Rewrite the listing below, swapping every "Instruction" for "Command" and leaving everything else unchanged.
──────── RECORDS TO USE
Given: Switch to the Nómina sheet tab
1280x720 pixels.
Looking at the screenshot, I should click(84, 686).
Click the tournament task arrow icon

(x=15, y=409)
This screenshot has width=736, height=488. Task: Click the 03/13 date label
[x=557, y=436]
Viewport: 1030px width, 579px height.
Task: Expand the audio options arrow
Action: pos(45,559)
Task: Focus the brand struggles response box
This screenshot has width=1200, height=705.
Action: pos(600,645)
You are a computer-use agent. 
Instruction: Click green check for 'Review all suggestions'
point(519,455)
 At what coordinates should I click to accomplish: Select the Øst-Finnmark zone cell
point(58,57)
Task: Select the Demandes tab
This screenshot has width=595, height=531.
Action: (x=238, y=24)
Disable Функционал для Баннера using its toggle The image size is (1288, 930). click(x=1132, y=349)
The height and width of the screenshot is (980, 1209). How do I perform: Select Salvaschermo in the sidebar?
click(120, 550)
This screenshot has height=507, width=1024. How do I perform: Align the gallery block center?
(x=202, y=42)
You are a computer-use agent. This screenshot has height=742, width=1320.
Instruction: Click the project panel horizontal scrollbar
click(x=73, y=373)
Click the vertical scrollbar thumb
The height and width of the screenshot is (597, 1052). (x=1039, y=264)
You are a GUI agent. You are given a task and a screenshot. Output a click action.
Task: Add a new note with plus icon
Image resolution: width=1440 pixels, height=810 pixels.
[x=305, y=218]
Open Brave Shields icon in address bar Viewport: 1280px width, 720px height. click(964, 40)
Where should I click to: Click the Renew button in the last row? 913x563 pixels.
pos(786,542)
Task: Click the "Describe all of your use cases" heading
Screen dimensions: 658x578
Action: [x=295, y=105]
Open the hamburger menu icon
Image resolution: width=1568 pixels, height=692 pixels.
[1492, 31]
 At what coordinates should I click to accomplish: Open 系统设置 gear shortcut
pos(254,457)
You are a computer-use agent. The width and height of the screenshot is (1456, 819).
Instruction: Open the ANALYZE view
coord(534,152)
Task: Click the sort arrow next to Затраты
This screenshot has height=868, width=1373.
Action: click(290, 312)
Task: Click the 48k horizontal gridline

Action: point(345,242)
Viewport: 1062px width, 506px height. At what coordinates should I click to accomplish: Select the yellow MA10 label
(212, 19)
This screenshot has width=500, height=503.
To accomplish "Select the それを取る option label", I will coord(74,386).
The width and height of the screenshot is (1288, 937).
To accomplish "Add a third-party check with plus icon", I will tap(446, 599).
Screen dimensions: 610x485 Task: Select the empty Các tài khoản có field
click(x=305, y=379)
────────────────
## SOLUTION TO THIS TASK
Given: Switch to the Nómina sheet tab
1280x720 pixels.
Looking at the screenshot, I should click(84, 686).
Click the tournament task arrow icon

(x=15, y=409)
This screenshot has width=736, height=488. Task: Click the 03/13 date label
[x=557, y=436]
Viewport: 1030px width, 579px height.
Task: Expand the audio options arrow
Action: pos(45,559)
Task: Focus the brand struggles response box
This screenshot has width=1200, height=705.
Action: pos(600,645)
You are a computer-use agent. 
Command: Click green check for 'Review all suggestions'
point(519,455)
 At what coordinates should I click to accomplish: Select the Øst-Finnmark zone cell
point(58,57)
Task: Select the Demandes tab
This screenshot has width=595, height=531.
Action: (x=238, y=24)
Disable Функционал для Баннера using its toggle The image size is (1288, 930). click(x=1132, y=349)
The height and width of the screenshot is (980, 1209). How do I perform: Select Salvaschermo in the sidebar?
click(120, 550)
This screenshot has height=507, width=1024. How do I perform: Align the gallery block center?
(x=202, y=42)
You are a computer-use agent. This screenshot has height=742, width=1320.
Command: Click the project panel horizontal scrollbar
click(x=73, y=373)
Click the vertical scrollbar thumb
The height and width of the screenshot is (597, 1052). (x=1039, y=264)
You are a GUI agent. You are given a task and a screenshot. Output a click action.
Task: Add a new note with plus icon
Image resolution: width=1440 pixels, height=810 pixels.
[x=305, y=218]
Open Brave Shields icon in address bar Viewport: 1280px width, 720px height. click(964, 40)
Where should I click to: Click the Renew button in the last row? 913x563 pixels.
pos(786,542)
Task: Click the "Describe all of your use cases" heading
Screen dimensions: 658x578
Action: [x=295, y=105]
Open the hamburger menu icon
Image resolution: width=1568 pixels, height=692 pixels.
[1492, 31]
 At what coordinates should I click to accomplish: Open 系统设置 gear shortcut
pos(254,457)
You are a computer-use agent. The width and height of the screenshot is (1456, 819).
Command: Open the ANALYZE view
coord(534,152)
Task: Click the sort arrow next to Затраты
This screenshot has height=868, width=1373.
Action: click(290, 312)
Task: Click the 48k horizontal gridline

Action: point(345,242)
Viewport: 1062px width, 506px height. At what coordinates should I click to accomplish: Select the yellow MA10 label
(212, 19)
This screenshot has width=500, height=503.
To accomplish "Select the それを取る option label", I will coord(74,386).
The width and height of the screenshot is (1288, 937).
To accomplish "Add a third-party check with plus icon", I will tap(446, 599).
Screen dimensions: 610x485 Task: Select the empty Các tài khoản có field
click(x=305, y=379)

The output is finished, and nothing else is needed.